OBJECTIVES: Immunoglobulin A Nephropathy (IgAN) is a rare progressive chronic kidney disease (CKD). Patients with IgAN are typically younger, less comorbid, and may experience more rapid disease progression than patients with CKD. The nature of disease progression necessitates surrogate endpoints to assess long-term efficacy of IgAN treatments on late-stage disease progression. The first disease-specific therapy for IgAN received marketing authorisation in the UK in 2023 (Nefecon^®, targeted-release budesonide). No IgAN-specific UK cost-effectiveness analyses have been published. A UK-specific cost-effectiveness model was developed to assess treatments for IgAN.

METHODS: A systematic review of IgAN economic literature informed the model structure, assumptions, and data sources for a UK-specific model. IgAN real-world evidence (RWE) from the UK National Registry of Rare Kidney Diseases (RaDaR) was used to address key evidence gaps.

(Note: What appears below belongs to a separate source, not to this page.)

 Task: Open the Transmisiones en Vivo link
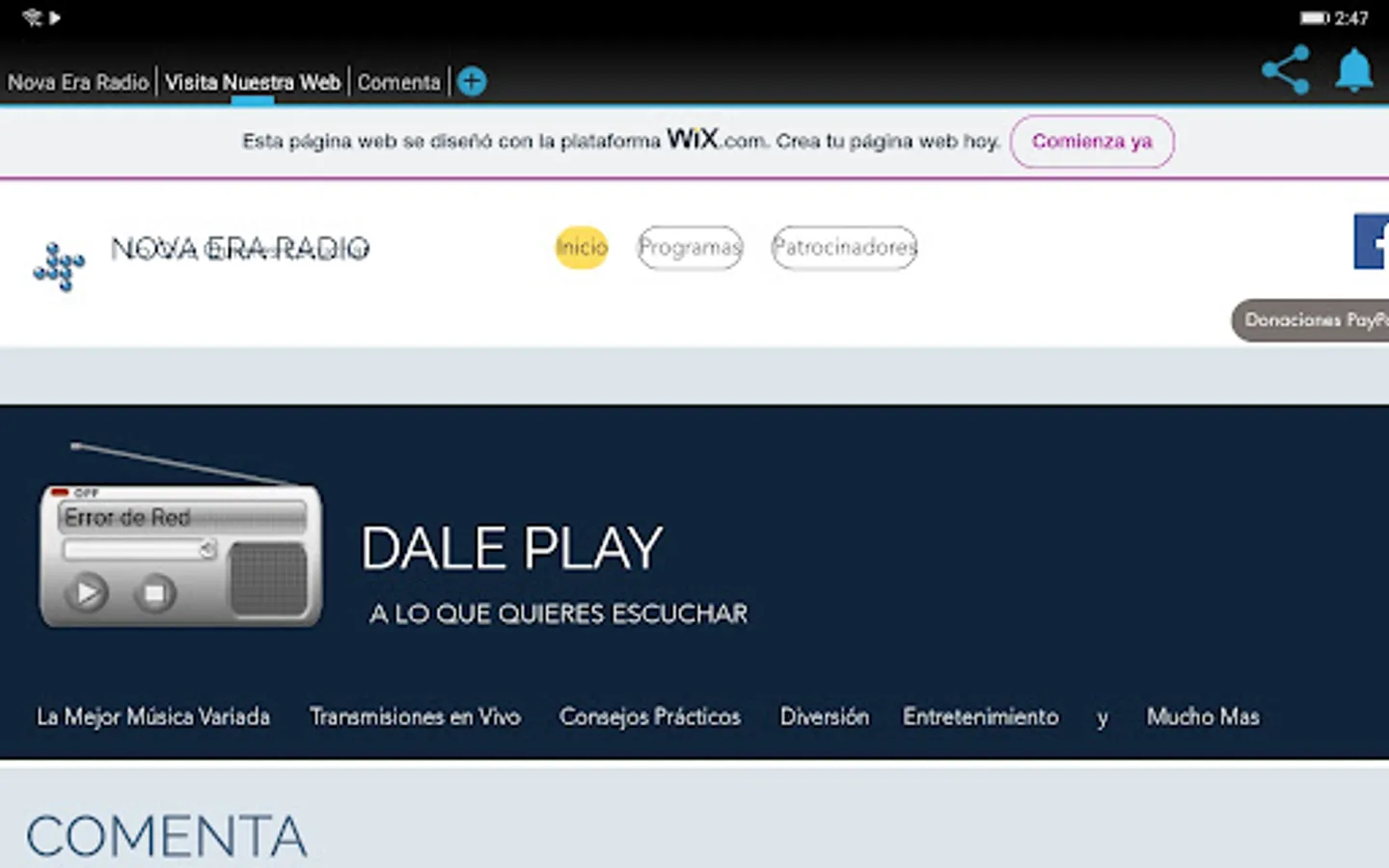[x=416, y=717]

RESULTS: A de novo Markov cohort model, including eight health states and an absorbing mortality state, was developed. The model’s health states were primarily defined by CKD state (eGFR levels, a clinically-accepted measure of kidney function). Patient change in eGFR obtained from clinical trial data informed the transitions between CKD 1–4. A Kaplan-Meier curve estimating the probability of progressing to end-stage renal disease or mortality over time was obtained from UK RaDaR and extrapolated to estimate long-term transitions from CKD 4 to CKD 5. For the intervention arm, a hazard ratio calculated using published data linking relative changes in 1-year eGFR slopes to long-term clinical outcomes was applied to the Kaplan-Meier curve. Standardised mortality ratios from UK RaDaR further informed the risk of mortality from all CKD stages and dialysis.

CONCLUSIONS: Model strengths include the use of clinical trial data, UK-specific RWE, and expert validation. Uncertainty regarding the representativeness of CKD data for patients with IgAN, small patient samples, and use of surrogate endpoints for disease progression may warrant further exploration.